Nizamuddin Dargah, Delhi (Picture credit: AdityaBondyopadhyay/QGraphy)

Another event that shaped my understanding of my sexuality happened in Delhi. I used to go to Delhi twice a week in my twelfth class for tuitions all the way from Bathinda. These trips gave me a lot of opportunities to explore my sexuality.It was on one of these weekends when I was in Delhi that my class was cancelled and I was thinking of ways to spend my day in the city. I began searching for Gay cruising sites on the internet and came across a male spa. I was soon in front of a seven storied white painted building with a board that read the name of the place, written on a rainbow coloured background in black. I was not exactly sure of what awaited me there.

As I entered I was standing in a poorly lit lobby, with mild jazz playing in the background with an Irish looking man sitting at the reception counter. The receptionist welcomed me with a ‘hullo’ and asked what service would I like to avail – would it be a personal masseur that I shall be interested in hiring or whether I am interested in going around the place and availing the services like Jacuzzi etc., which too shall give me a chance of meeting the other people who are here to visit the spa in the common lobby of the place? Listening to the receptionist gave me the real sense of the place i.e. it is a place for gay men to go and meet other gay men, and that the place also caters to the physical needs of these gay men by providing personal masseurs. I opted to avail the services of the personal masseur. I was given a chance to pick a “masseur” of my choice. After that I was provided with the specific attire that I was required to wear in order to go into the spa.

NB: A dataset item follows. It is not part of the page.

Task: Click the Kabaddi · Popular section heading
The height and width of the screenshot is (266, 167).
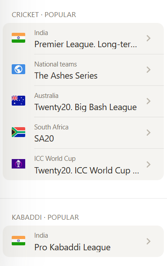Action: 45,217
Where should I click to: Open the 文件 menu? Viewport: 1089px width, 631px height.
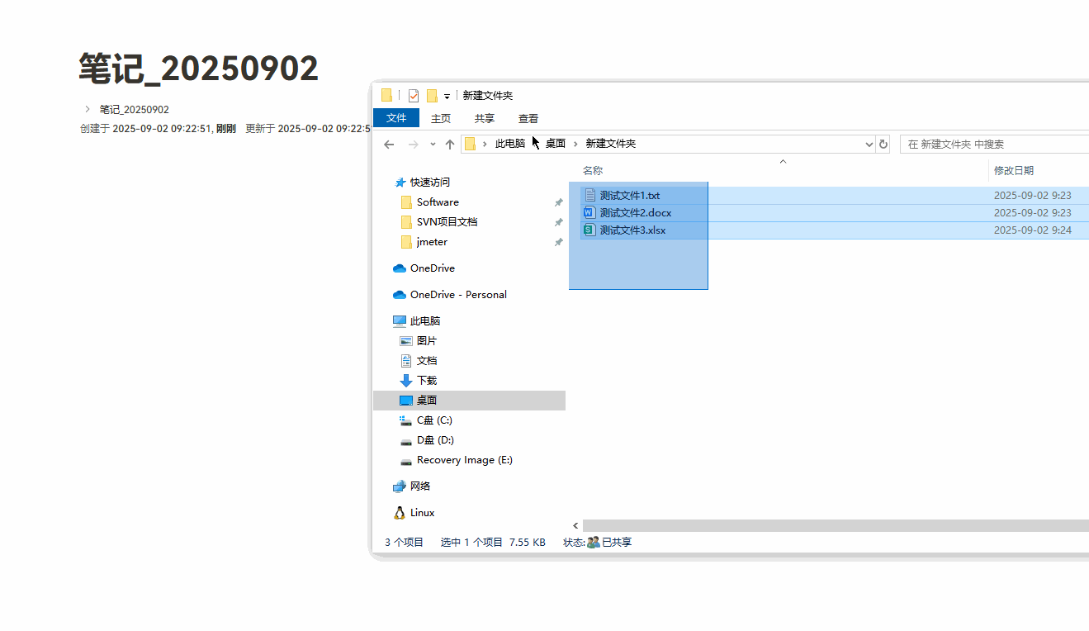click(x=395, y=117)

I was then taken to a different floor which was again surrounded with an aura of its own, a mild fragrance of ‘shahjahan’ from the ittar shops of Hyderabad was all over the place. Pale blue and dirty green lighting filled the place.

holding hands, friendship

Picture Credit: Raj Pandey/QGraphy

To give me a sense of what I was to receive, my personal masseur took me for a tour of the place where I found stations like ‘Glory Hole’, ‘Dark room’, etcetera. Finally I was brought to the room that was reserved for me; and after enjoying the massage, I was guided to the commonplace which was quite a huge lobby with various amenities like a Jacuzzi, Sauna, a Dark room, etcetera; with men from various parts of the world. The lobby looked like the one where people go to be alone together.Everyone there knew all they needed to know about each other, by their mere presence there. There were people kissing and making out with each other interchangeably. There was solitude as no one would try to probe what address you came from, and yet there was solidarity that all of us were looking for the same address, that we were at.

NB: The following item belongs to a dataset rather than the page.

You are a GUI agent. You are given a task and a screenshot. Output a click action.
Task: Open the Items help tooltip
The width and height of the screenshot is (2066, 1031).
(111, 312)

I could have never been able to draw this very interesting understanding of the gay bar would my ancestors had not worked hard to earn money that enabled make me to come to Delhi, it would not have been possible if my dad would have not taken me along to the business site, which intimidated because it required its owner to possess a degree of machoism to run the business efficiently. All these various identities that I have been living like that of a descendent of a well-to-do family or that of a gay person or that of a child who got a chance to be well-educated, pooled in to affect my life’s historical happenings in a certain manner and which in turn is affecting the present in its own way.